Passage shown:
▬▬▬
Laboratory procedures

Sample preparation and nucleic acid extraction

Blood samples were centrifuged at 3500 tours/min. Buffy coats were collected, aliquoted and stored at − 80 °C. DNA was extracted from buffy coat samples using the QIAamp® DNA Mini kit according to the manufacturer’s instructions. The DNA eluate was stored at − 80 °C and sent to Laboratoire d’Histocompatibilité des Cliniques Universitaire Saint Luc in Belgium, where HLA-B*57:01 typing was performed.

HLA-B*57:01 typing

A qPCR-SSP DNA generic typing test (LinkSēq™ HLA-B*57:01-ONE LAMBDA) was used. Specifically, generic real-time PCR was performed in 96-well plates. The test separately detected HLA-B*57:01 and closely related HLA-B57 alleles (HLA-B*57:02/HLA-B*57:03) for each sample. As recommended by the manufactured protocol, DNA samples were added immediately after isolation to each well of the tray to the Taq polymerase reconstituted with a dNTP-buffer mix (Micro SSP D-mix). Each typing tray included a negative control reaction tube that detects the presence of the internal control PCR product. PCR amplification was carried out according to standard procedures (One Lambda, Inc.) in LightCycler® 480 Real-Time PCR System-Roche. SureTyper software was then used to analyze and interpret the melt curves generated from each well, and the results were thus obtained.

Statistical analysis

Data describing clinical and demographic patient characteristics were summarized using medians with interquartile ranges (IQRs) for continuous variables and frequencies and proportions for categorical variables. Prevalence was estimated with their 95% confidence interval (95% CI). Fisher’s exact tests was used to compare categorical variables. All analyses were performed using R© version 3.4.3 software, and the level of significance was set at 5%.

Ethical considerations

Ethical approval was obtained from the ethics committees in Burkina Faso, Ivory Coast, Gabon and Togo before the start of the inclusion. Potential participants were informed about the study purpose and procedures, potential risks and protections. Those willing to participate were invited to sign a consent prior to participation.

Results

Population characteristics

A total of 4016 HIV-positive patients from four countries were included in this study. Table 1 presents the number of patients enrolled in each country in West and Central Africa.
▬▬▬
(Records drawn from a data source)
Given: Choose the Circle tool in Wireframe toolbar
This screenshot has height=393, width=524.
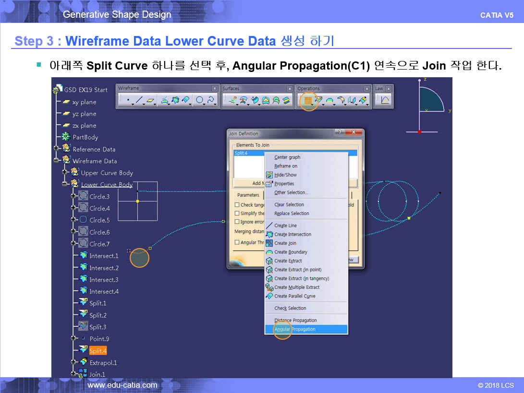Looking at the screenshot, I should (x=199, y=101).
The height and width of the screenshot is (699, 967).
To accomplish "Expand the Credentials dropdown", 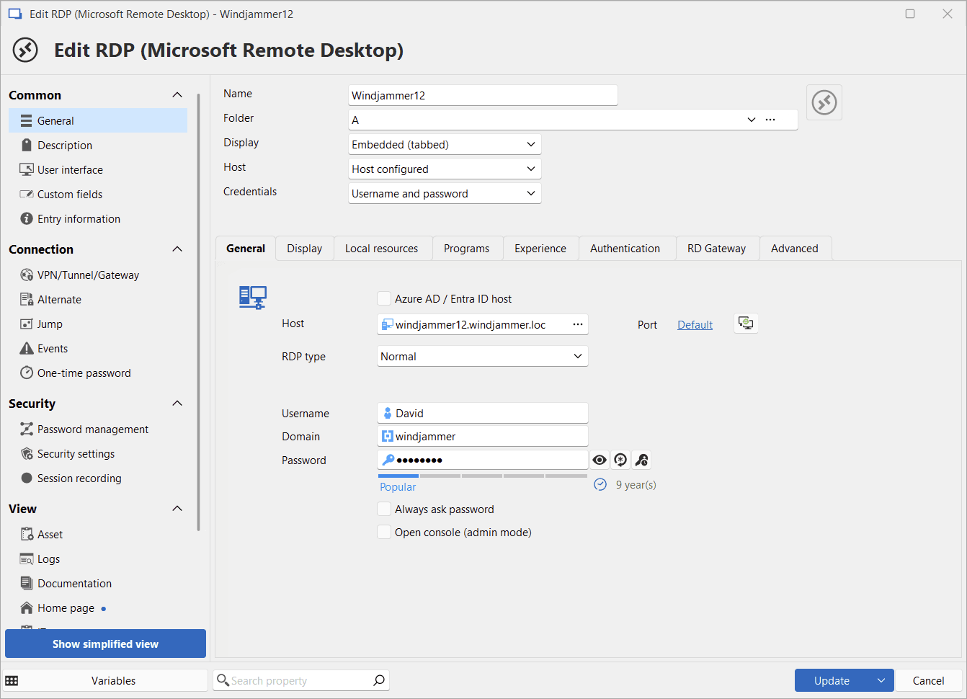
▬▬▬
Print the part of the HLA-B*57:01 study passage between "Population characteristics" and "and Central Africa.", inclusive, word for word. The listing has no role here.

Output of the task:
Population characteristics

A total of 4016 HIV-positive patients from four countries were included in this study. Table 1 presents the number of patients enrolled in each country in West and Central Africa.